Official Army History: Bush Administration Neglected Afghan War, Diverted Resources to Iraq

During President Obama’s December speech announcing a new strategy for the war in Afghanistan, he noted that the effort was finally getting the resources it needed. During the previous administration, Obama said, “commanders in Afghanistan repeatedly asked for support to deal with the reemergence of the Taliban, but these reinforcements did not arrive.” “In early 2003, the decision was made to wage a second war, in Iraq,” Obama said, and “for the next six years, the Iraq war drew the dominant share of our troops, our resources, our diplomacy, and our national attention.”

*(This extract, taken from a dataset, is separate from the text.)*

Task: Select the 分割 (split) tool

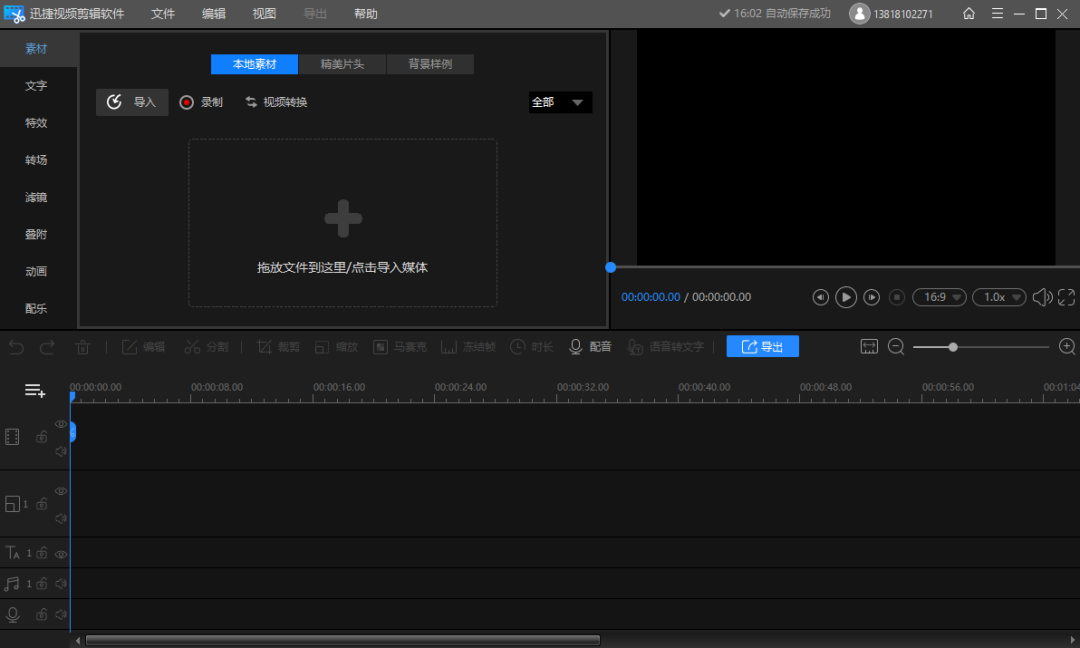Action: click(x=207, y=346)
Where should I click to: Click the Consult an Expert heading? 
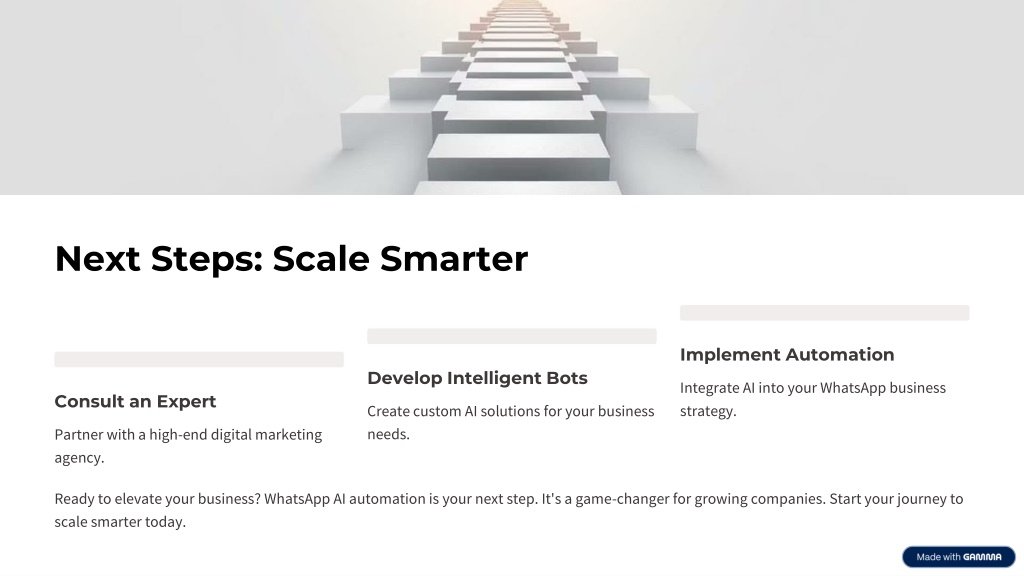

Former Bush administration officials fired back, claiming the Iraq war did not deprive resources from Afghanistan. Former White House adviser Karl Rove said “the United States had, at the time what the military felt was an appropriate level of resources.” Bush’s Defense Secretary Donald Rumsfeld called Obama’s comments a “bald misstatement, at least as it pertains to the period I served as Secretary of Defense.” Later, Rumsfeld spokesperson Keith Urbahn turned up the heat, accusing Obama distorting the facts.

Unfortunately for Rumsfeld, Rove and their neo-con allies, the Army’s official history of the first four years of the war completely contradicts their claims. The New York Times reported this week that according to the official history, as early as late 2003, the Army historians assert, “it should have become increasingly clear to officials at Centcom and [the Department of Defense] that the coalition presence in Afghanistan did not provide enough resources” for a proper counterinsurgency campaign. Paraphrasing the history, the Times notes that American forces were “hamstrung by inadequate resources” and thus “missed opportunities to stabilize Afghanistan during the early years of the war.”